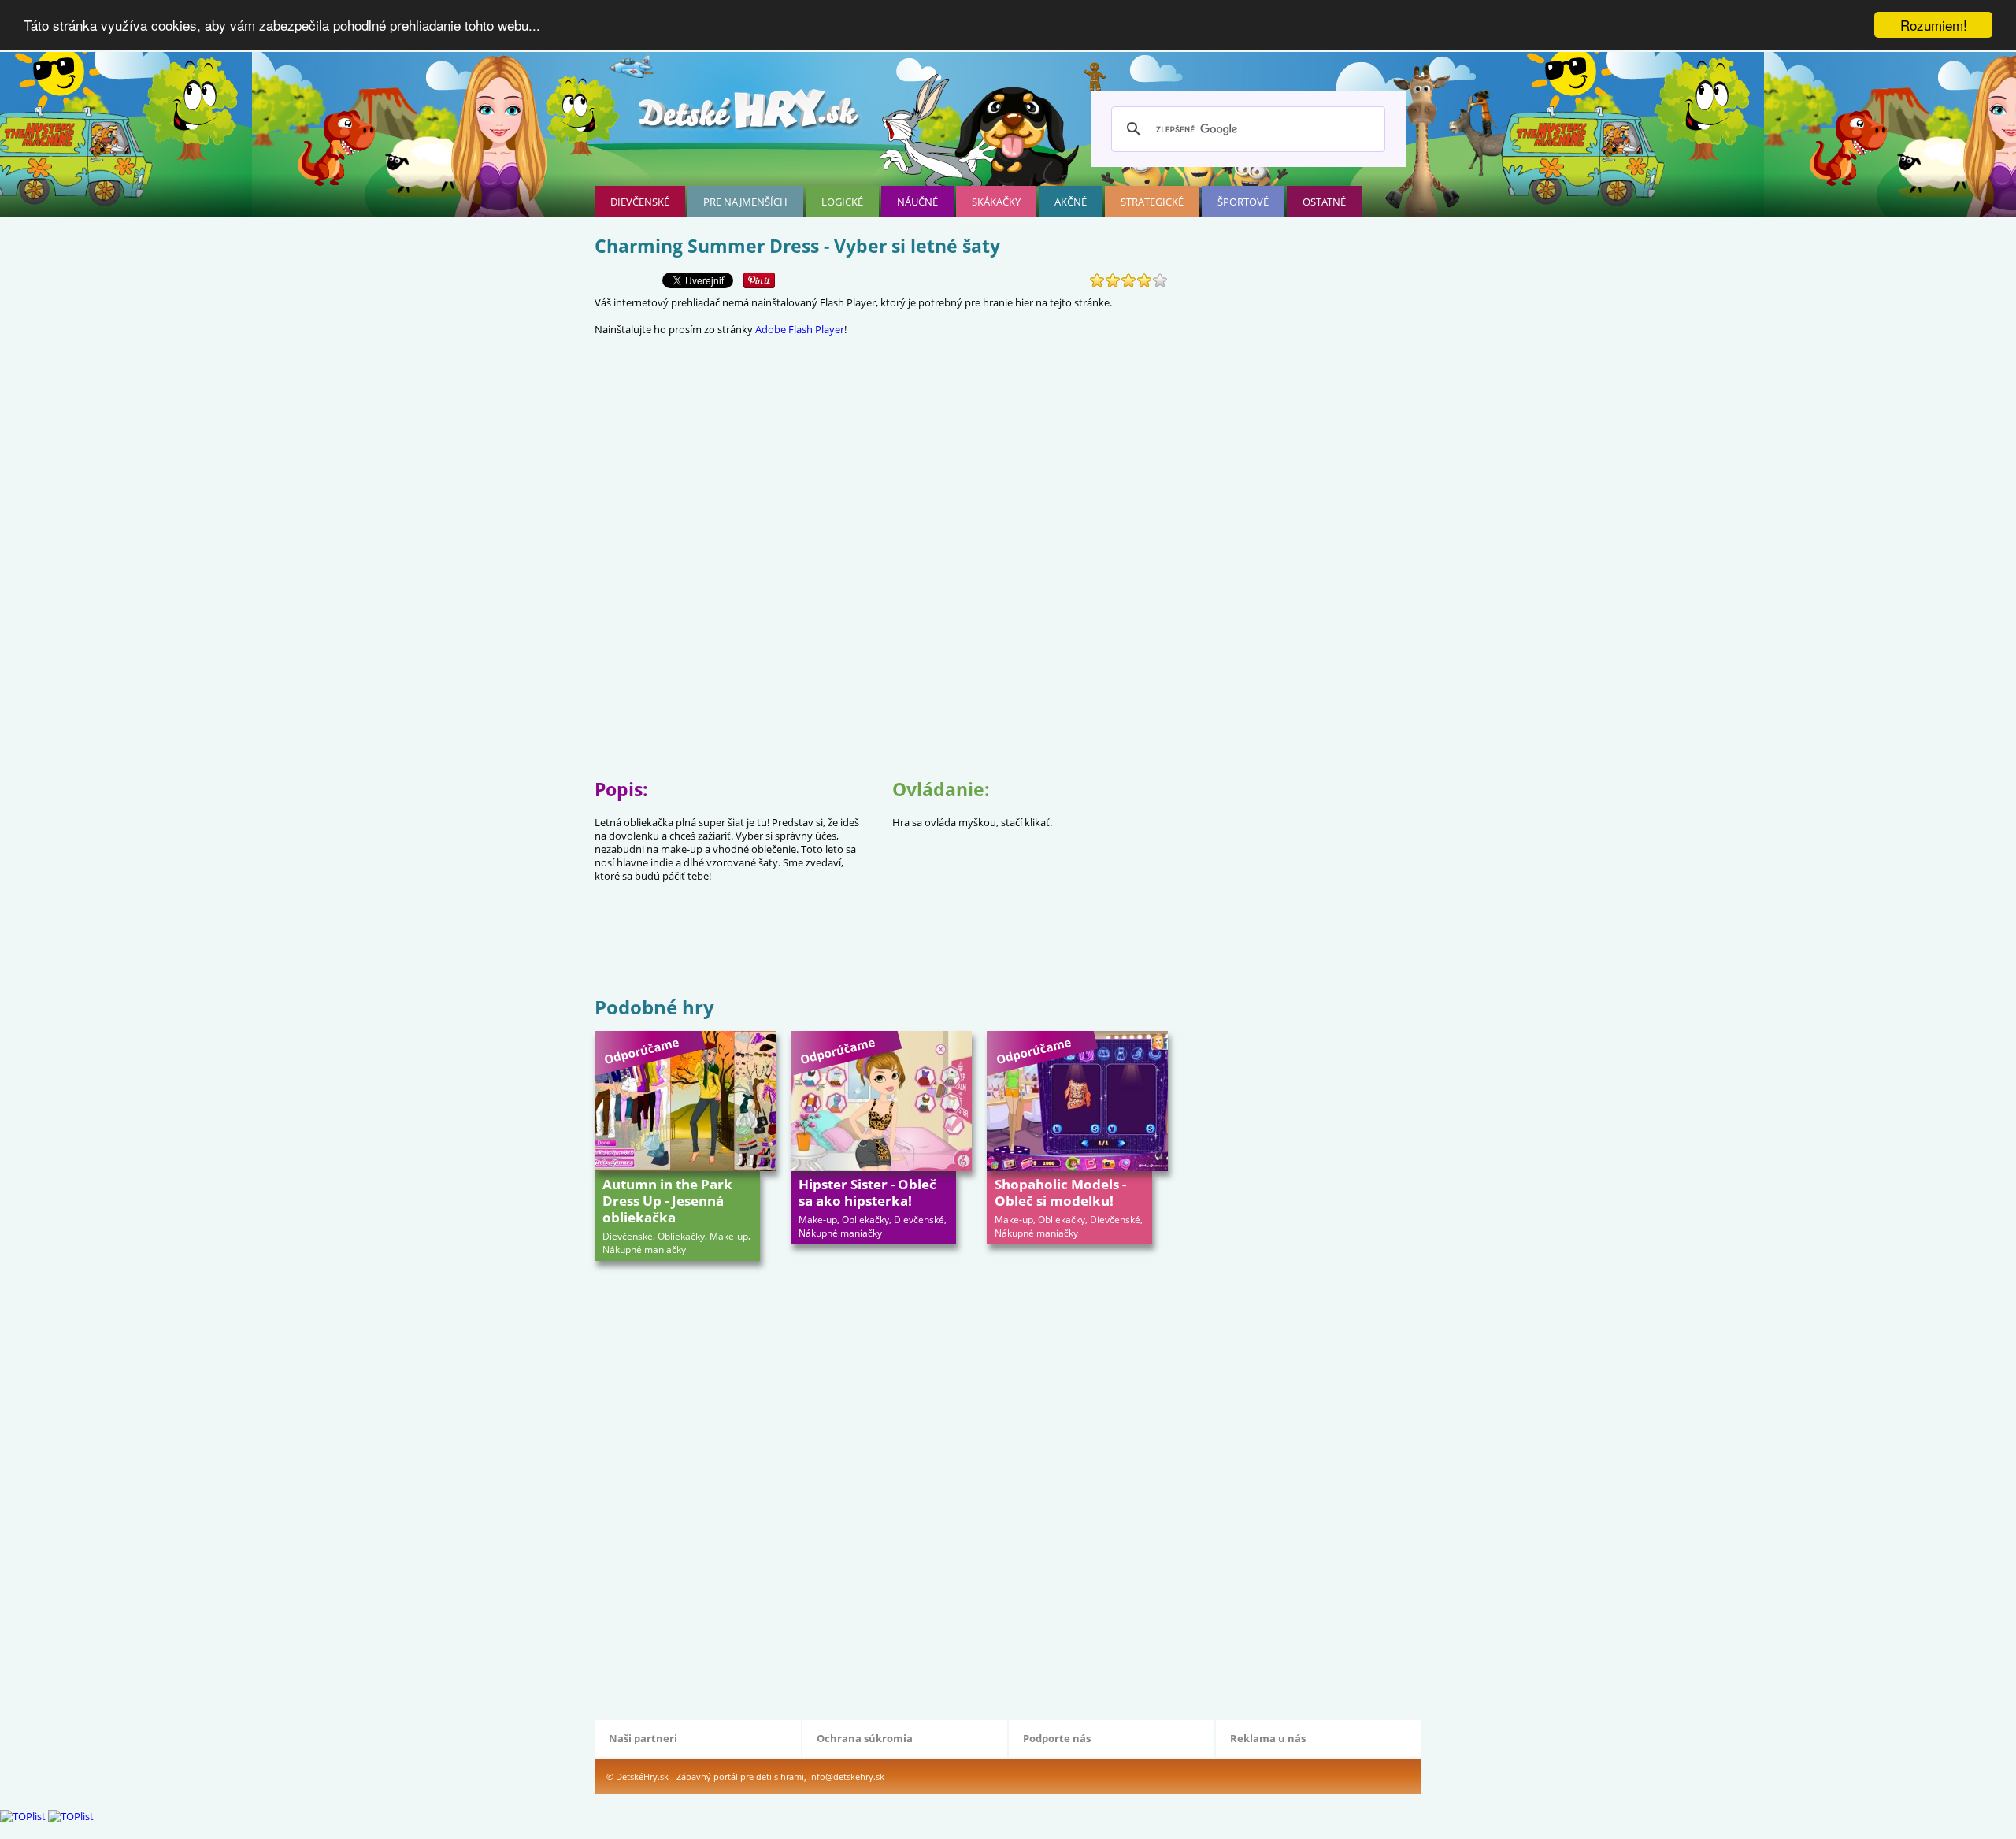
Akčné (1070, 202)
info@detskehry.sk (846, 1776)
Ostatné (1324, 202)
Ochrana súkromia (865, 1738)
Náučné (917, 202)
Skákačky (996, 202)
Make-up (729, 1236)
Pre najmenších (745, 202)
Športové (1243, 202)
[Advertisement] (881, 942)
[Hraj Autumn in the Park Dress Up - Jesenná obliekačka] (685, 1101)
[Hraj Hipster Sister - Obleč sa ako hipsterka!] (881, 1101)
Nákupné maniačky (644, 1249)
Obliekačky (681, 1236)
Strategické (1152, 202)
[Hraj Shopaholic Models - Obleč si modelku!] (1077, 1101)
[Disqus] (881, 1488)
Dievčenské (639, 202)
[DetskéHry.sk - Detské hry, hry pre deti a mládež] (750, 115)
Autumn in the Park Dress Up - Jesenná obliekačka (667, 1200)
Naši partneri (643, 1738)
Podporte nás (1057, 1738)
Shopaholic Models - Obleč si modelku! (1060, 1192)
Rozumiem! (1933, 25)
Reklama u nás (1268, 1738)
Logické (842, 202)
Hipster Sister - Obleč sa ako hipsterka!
============================================================
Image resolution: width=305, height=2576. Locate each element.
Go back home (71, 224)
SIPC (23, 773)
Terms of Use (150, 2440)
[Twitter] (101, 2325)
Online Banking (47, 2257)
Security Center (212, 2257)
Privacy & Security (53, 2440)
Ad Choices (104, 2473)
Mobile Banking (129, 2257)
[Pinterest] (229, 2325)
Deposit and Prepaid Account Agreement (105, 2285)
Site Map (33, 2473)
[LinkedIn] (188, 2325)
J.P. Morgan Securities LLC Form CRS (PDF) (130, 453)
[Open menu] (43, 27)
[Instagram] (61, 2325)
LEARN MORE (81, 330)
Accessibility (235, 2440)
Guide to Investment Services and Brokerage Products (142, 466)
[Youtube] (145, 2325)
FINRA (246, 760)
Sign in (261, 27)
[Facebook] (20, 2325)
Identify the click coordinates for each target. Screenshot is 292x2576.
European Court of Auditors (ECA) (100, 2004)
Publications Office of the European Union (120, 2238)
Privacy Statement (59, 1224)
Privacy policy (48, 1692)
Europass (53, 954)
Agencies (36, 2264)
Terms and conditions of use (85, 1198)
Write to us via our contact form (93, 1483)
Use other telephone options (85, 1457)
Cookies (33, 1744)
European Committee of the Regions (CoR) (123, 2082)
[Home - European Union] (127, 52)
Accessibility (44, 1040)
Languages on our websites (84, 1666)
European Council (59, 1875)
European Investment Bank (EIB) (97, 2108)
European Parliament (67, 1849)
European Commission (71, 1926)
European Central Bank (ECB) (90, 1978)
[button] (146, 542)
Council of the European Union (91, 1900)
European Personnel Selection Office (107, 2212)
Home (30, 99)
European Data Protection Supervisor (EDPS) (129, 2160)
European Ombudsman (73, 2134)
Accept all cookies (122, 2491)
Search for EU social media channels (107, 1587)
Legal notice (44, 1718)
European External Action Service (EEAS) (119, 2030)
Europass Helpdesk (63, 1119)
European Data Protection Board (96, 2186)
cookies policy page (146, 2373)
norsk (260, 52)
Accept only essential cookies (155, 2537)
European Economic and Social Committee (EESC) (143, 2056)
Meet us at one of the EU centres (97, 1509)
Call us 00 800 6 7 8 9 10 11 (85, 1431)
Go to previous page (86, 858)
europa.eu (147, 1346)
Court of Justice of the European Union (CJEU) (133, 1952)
============================================================
*EXERCISE DETAILS*
Beginning at the line with "[Advertisement] (881, 942)" and stopping after the line with "[Hraj Shopaholic Models", please write out every line of the data above exactly and nothing else.

*EXERCISE ANSWER*
[Advertisement] (881, 942)
[Hraj Autumn in the Park Dress Up - Jesenná obliekačka] (685, 1101)
[Hraj Hipster Sister - Obleč sa ako hipsterka!] (881, 1101)
Nákupné maniačky (644, 1249)
Obliekačky (681, 1236)
Strategické (1152, 202)
[Hraj Shopaholic Models - Obleč si modelku!] (1077, 1101)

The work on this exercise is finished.